Joining me now from Baghdad, CNN's Michael Ware, who has been following this story.

Michael, what does it say about the insurgency? And does it possibly say that they're as strong as ever?

Does it say that they're as strong as ever?

MICHAEL WARE, CNN CORRESPONDENT: Absolutely, Rick. I mean, these guys are as strong as they ever were. In fact, you have some American commanders saying they're actually reaching new highs. I mean, there is absolutely no reason that they wouldn't be. Their incentive to fight remains. Their recruitment remains. Their capabilities remain. I mean, there is nothing that is standing in their way.

The military operations here have not made a dent in their capabilities. We were saying a year ago, two years ago, that the insurgents were able to put as many as 20,000 fighters in the field on any given day. That remains untouched. In fact there is some question whether they're able to put more men in the field. So no, they have not gone anywhere. This war against the American occupation has not only maintained. It is now appearing to intensify -- Rick.

SANCHEZ: Well, you know what is interesting. Remember when Zarqawi was taken out. Many thought that's going to take -- that's going to really take an effect on the insurgency. It seems, though, looking on it back now, and you tell us from your perspective, you know as much as anyone, you been following this story for so long, that it really hasn't made that much of a difference, has it?

# [Dataset rows]
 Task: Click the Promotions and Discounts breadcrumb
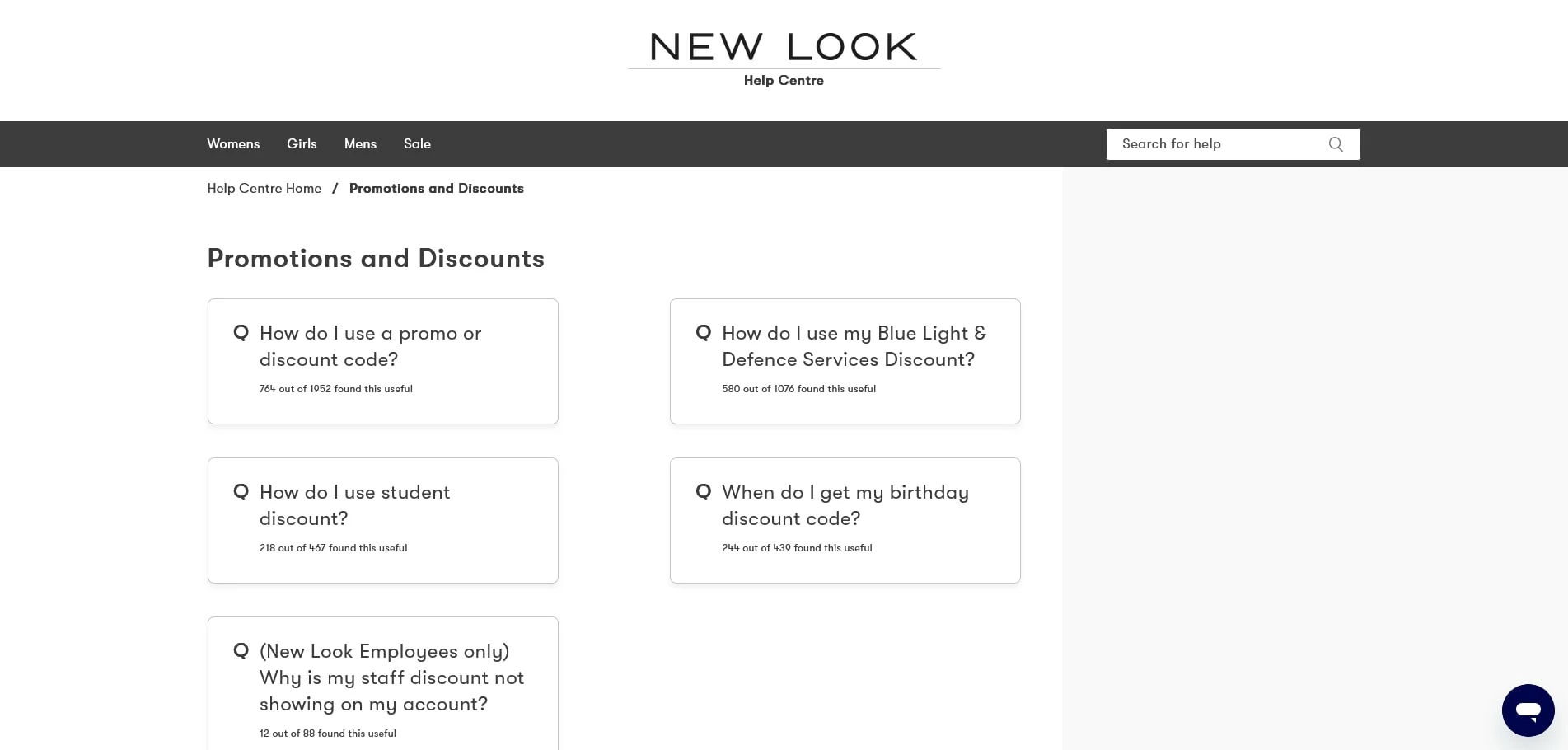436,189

--

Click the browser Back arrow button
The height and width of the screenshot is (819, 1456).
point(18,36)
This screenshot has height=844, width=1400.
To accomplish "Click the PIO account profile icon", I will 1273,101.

---

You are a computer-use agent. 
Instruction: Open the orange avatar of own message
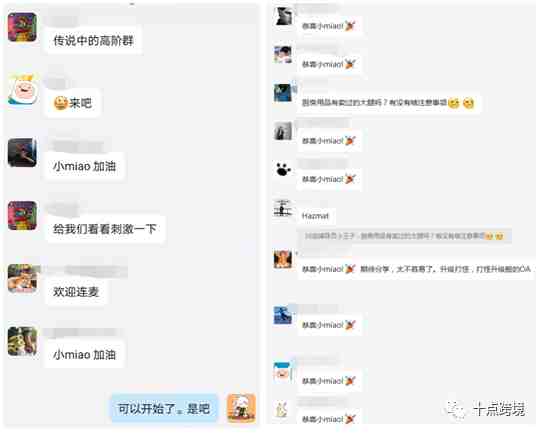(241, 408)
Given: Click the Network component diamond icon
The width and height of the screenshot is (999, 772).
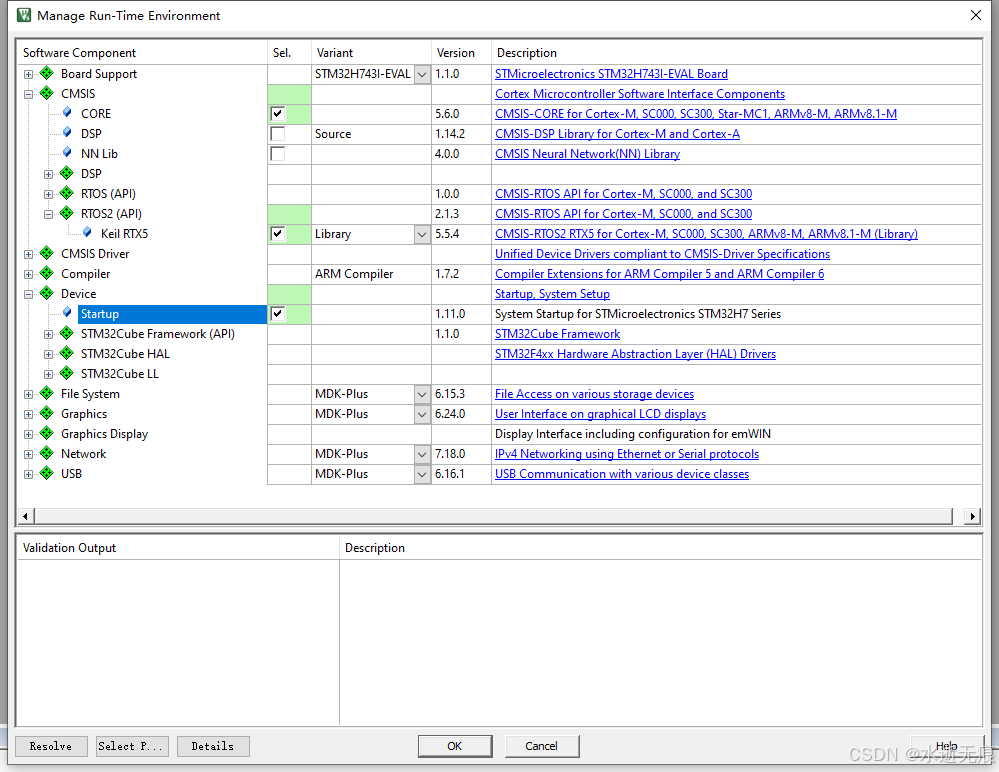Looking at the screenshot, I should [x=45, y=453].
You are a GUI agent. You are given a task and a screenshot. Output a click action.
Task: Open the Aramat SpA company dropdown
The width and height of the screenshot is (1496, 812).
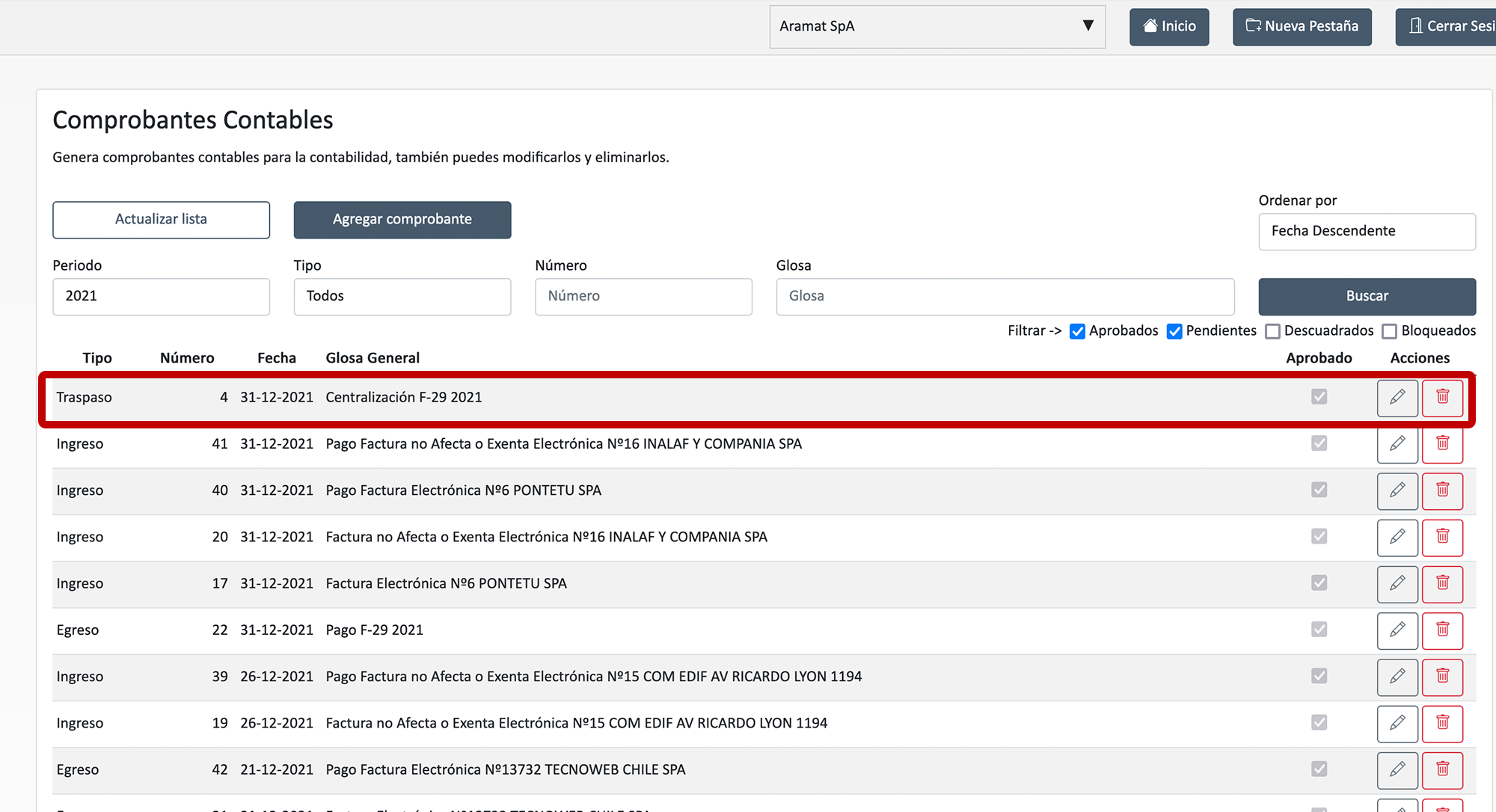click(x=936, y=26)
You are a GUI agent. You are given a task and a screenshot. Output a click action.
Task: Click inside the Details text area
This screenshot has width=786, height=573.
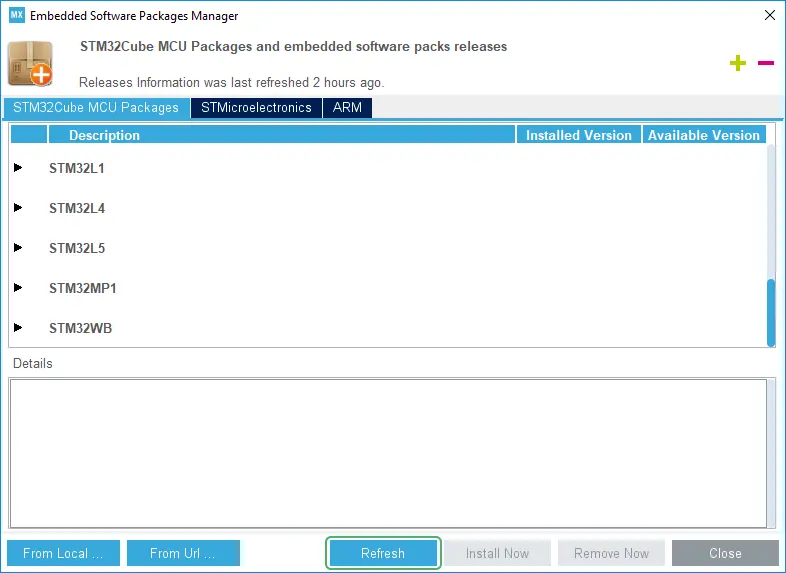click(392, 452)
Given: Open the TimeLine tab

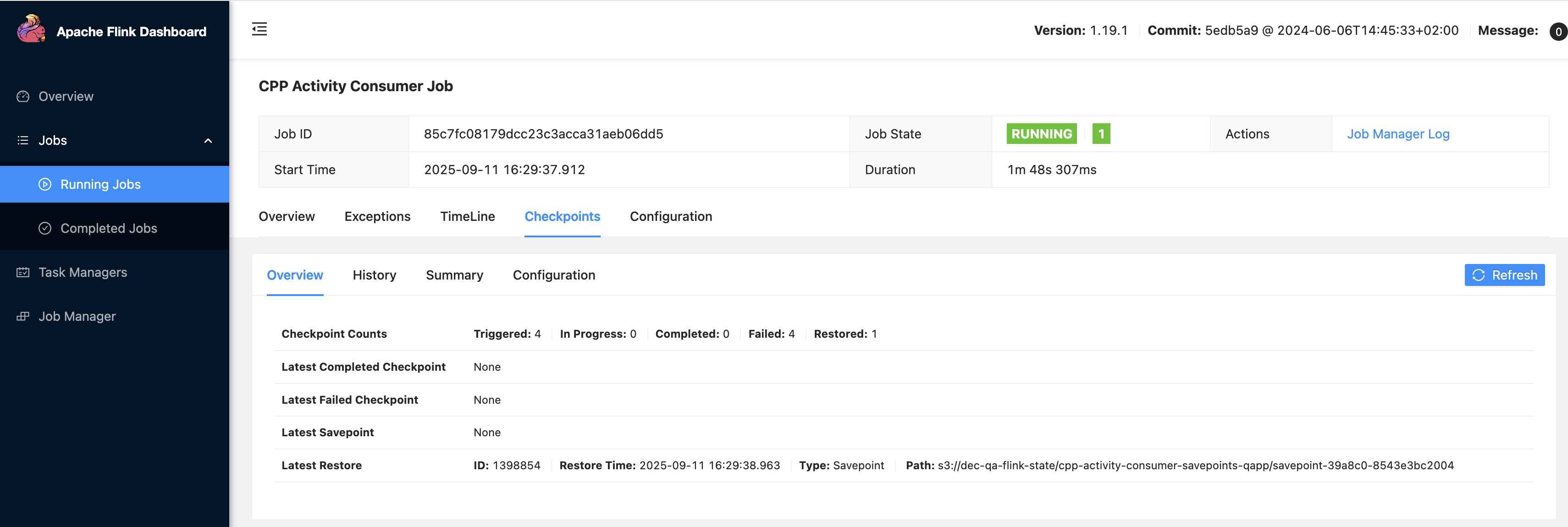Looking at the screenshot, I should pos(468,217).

# [Goal A]
Answer these questions about the Baghdad interview transcript, one per line:
(i) From which city is Michael Ware joining the program?
(ii) How many fighters does Ware say the insurgents could put in the field on any given day?
(iii) Whose removal does Sanchez recall that many thought would affect the insurgency?
# [Goal B]
In the Baghdad interview transcript, Ware has a run of short sentences that begin with "Their". List every thing he says remains in those sentences.

# [Task output A]
(i) Baghdad
(ii) As many as 20,000
(iii) Zarqawi's

# [Task output B]
- Their incentive to fight
- Their recruitment
- Their capabilities